INSTRUCTIONS TO FOLLOW> Tally every line of the material where "icon" occurs, then write the total by itself.

DATA RECORDS>
- - -

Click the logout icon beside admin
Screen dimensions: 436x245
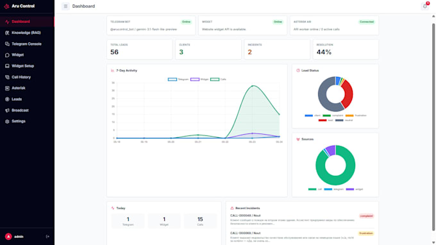tap(47, 237)
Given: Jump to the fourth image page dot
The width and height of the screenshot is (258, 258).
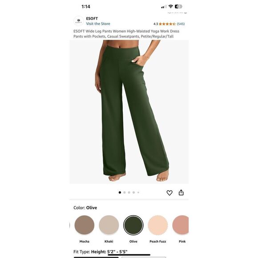Looking at the screenshot, I should 133,192.
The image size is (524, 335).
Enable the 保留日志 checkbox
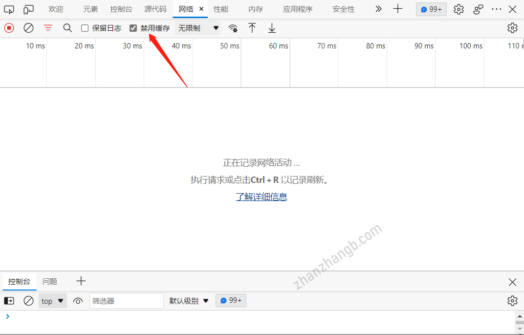click(x=85, y=28)
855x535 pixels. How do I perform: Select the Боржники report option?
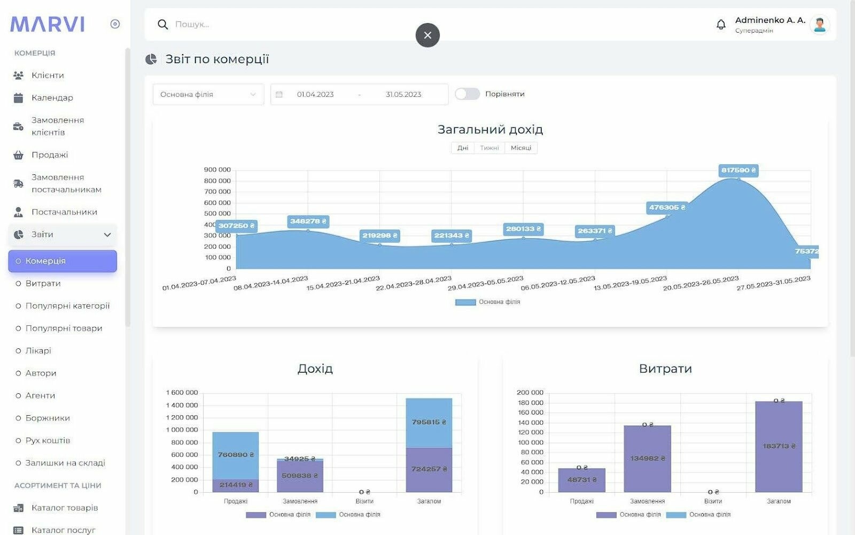(48, 418)
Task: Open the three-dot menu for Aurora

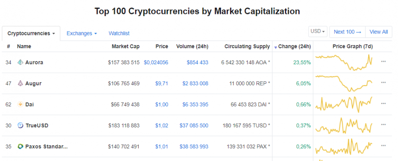Action: pyautogui.click(x=383, y=61)
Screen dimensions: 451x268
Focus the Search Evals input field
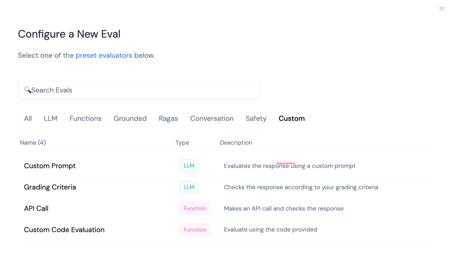point(146,90)
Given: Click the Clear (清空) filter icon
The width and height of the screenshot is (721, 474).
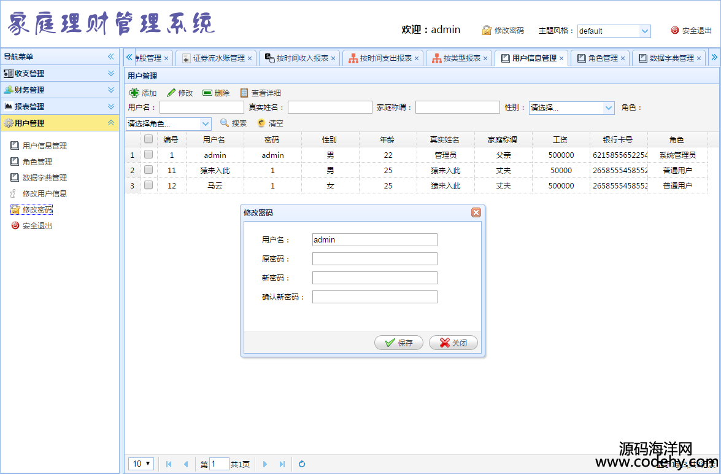Looking at the screenshot, I should [261, 123].
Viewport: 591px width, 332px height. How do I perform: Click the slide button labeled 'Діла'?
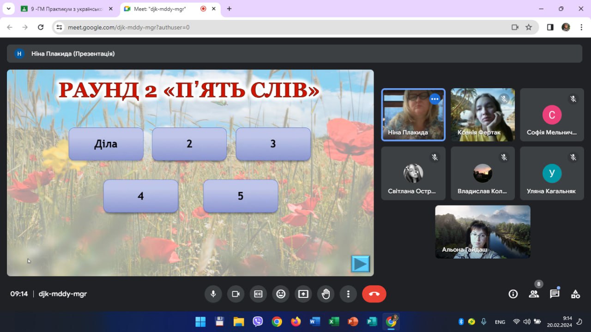pos(106,144)
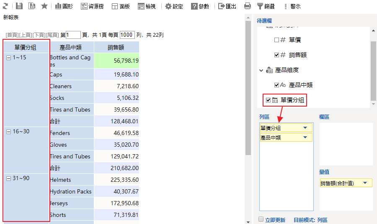Open the 篩選 filter tool
This screenshot has height=224, width=377.
point(266,6)
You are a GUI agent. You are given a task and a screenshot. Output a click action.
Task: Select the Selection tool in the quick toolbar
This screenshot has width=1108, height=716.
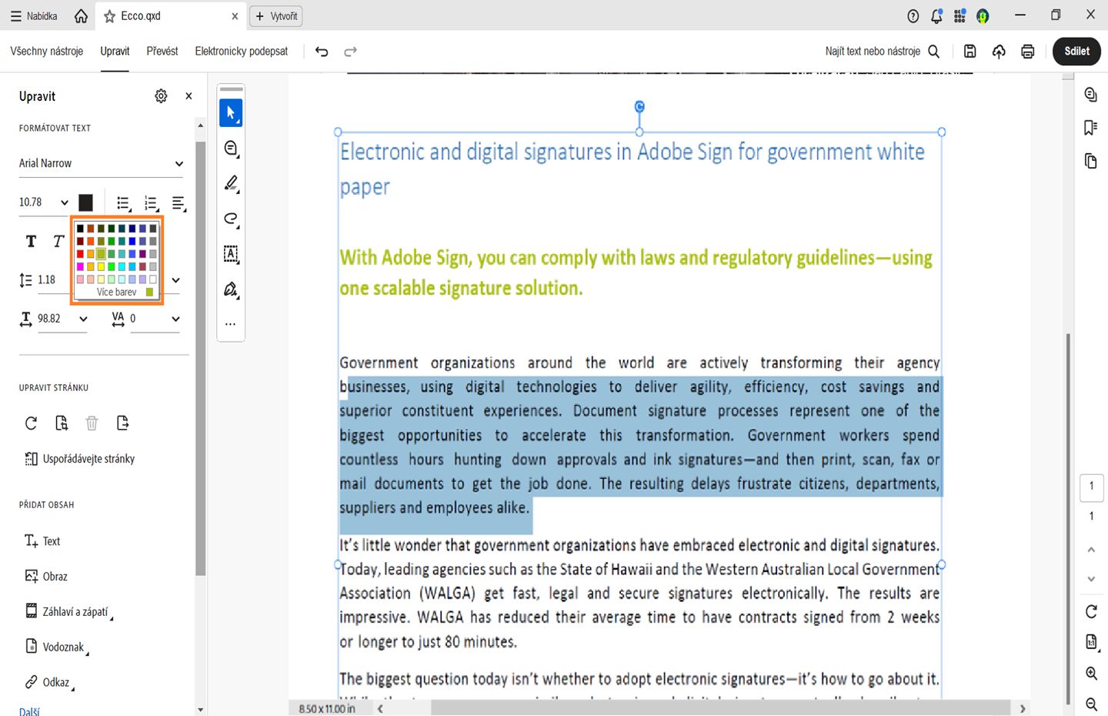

- - -

OUTPUT> 2